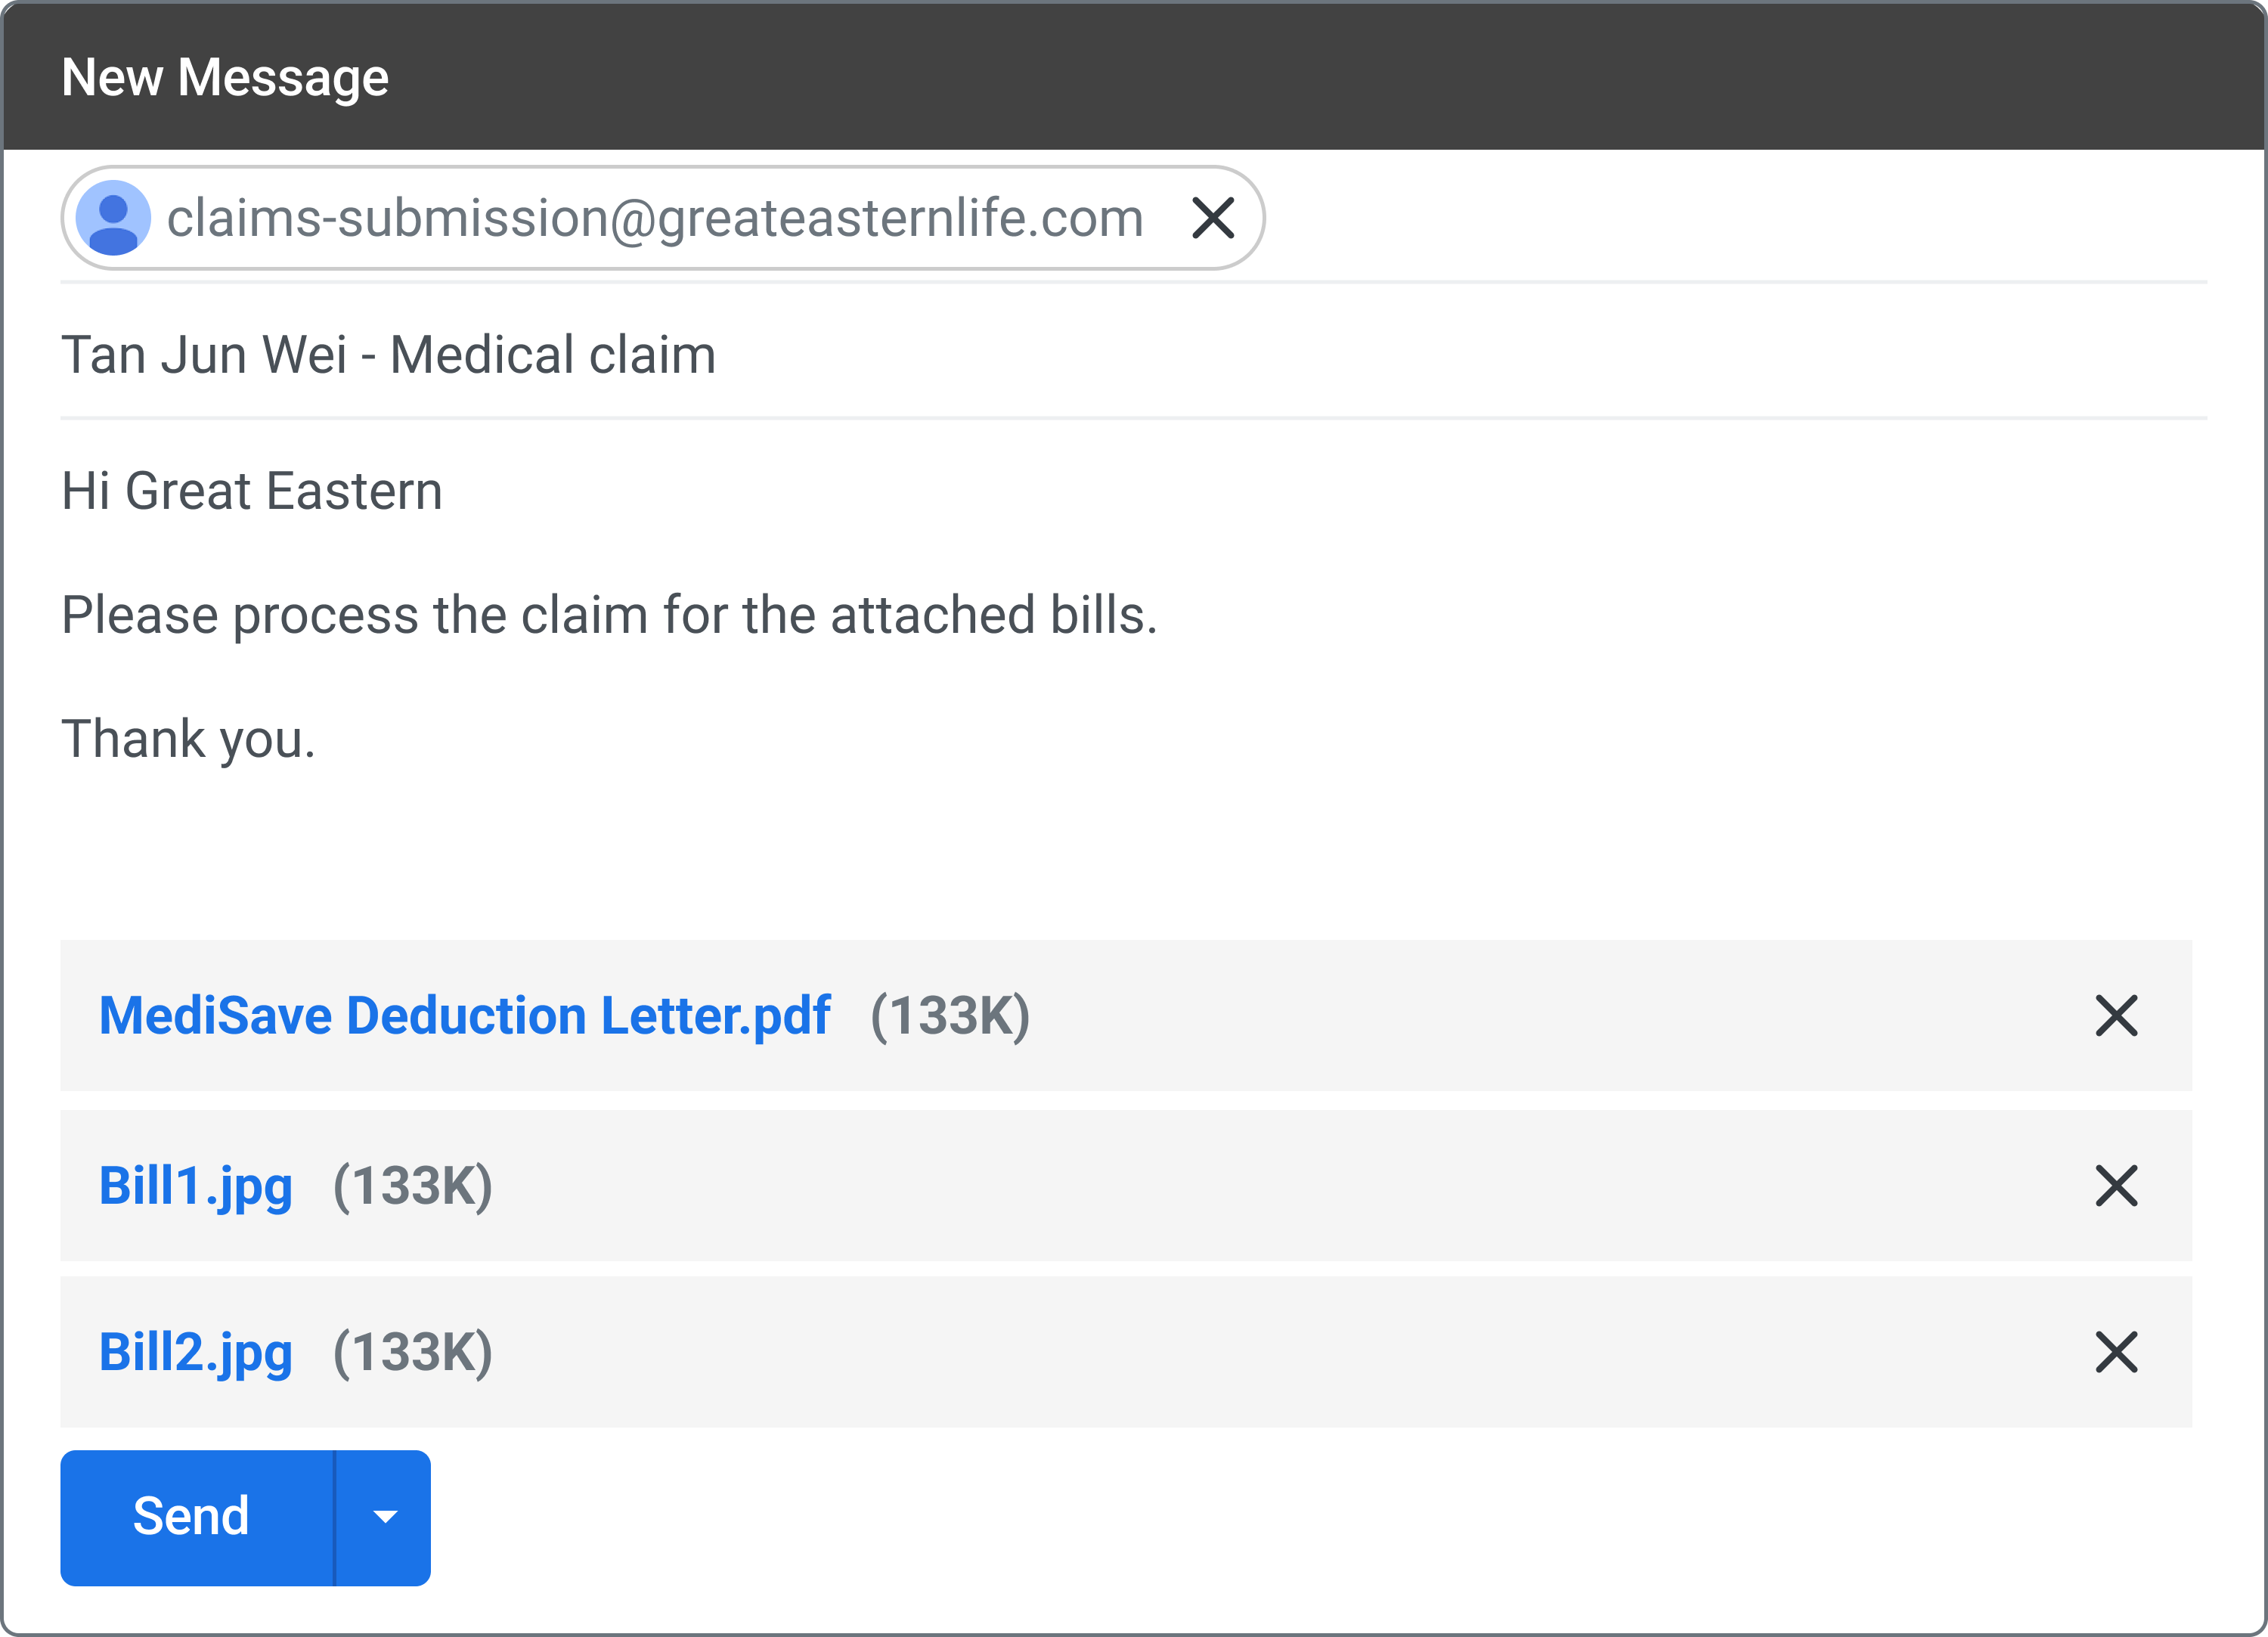
Task: Click the 'Thank you.' line in body
Action: click(188, 739)
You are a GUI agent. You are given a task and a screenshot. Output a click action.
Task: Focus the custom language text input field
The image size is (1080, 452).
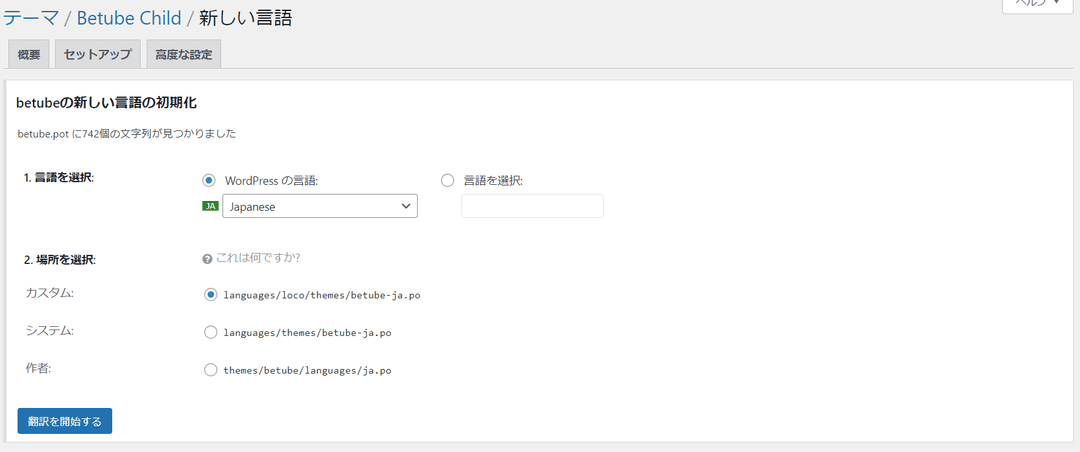[x=532, y=206]
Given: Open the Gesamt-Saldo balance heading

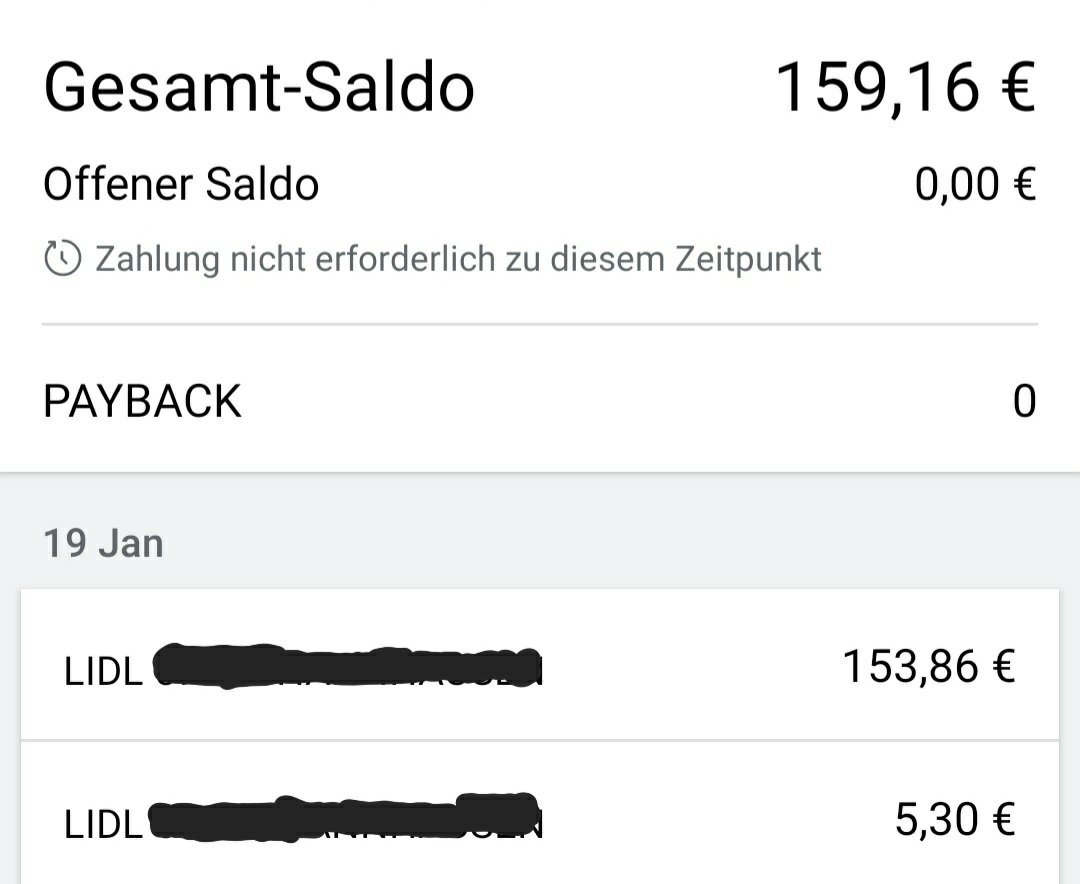Looking at the screenshot, I should (259, 87).
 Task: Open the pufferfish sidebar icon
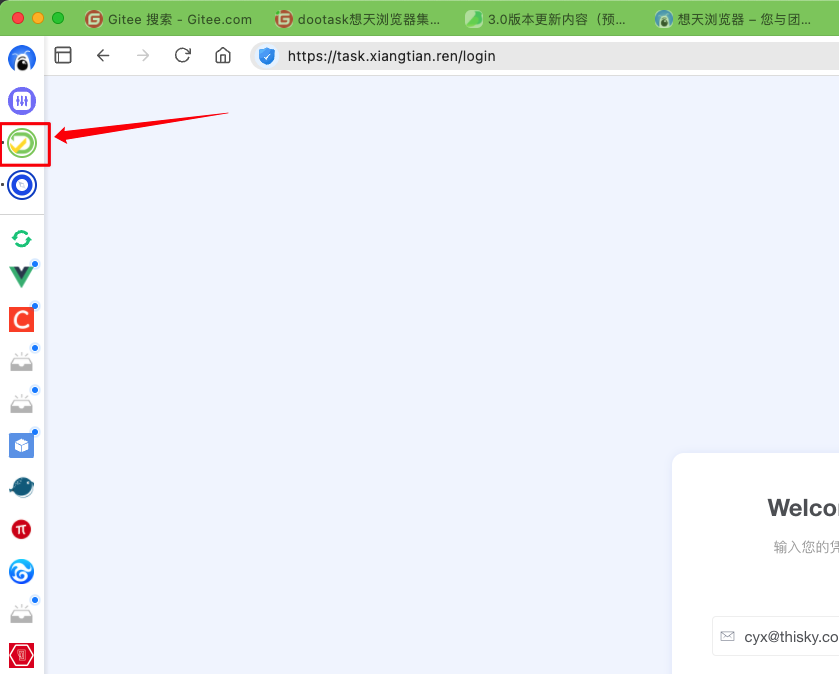click(22, 487)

## WHAT IS NEEDED
Make an exact copy of the lines from the one holding "You are a GUI" through the end of the material, both ends included, and keep the pictures out of it.

## THE ANSWER
You are a GUI agent. You are given a task and a screenshot. Output a click action.
Task: Focus the custom language text input field
The image size is (1080, 452).
[x=532, y=206]
Given: Open the Gesamt-Saldo balance heading

Looking at the screenshot, I should (259, 87).
 Task: Open the pufferfish sidebar icon
click(22, 487)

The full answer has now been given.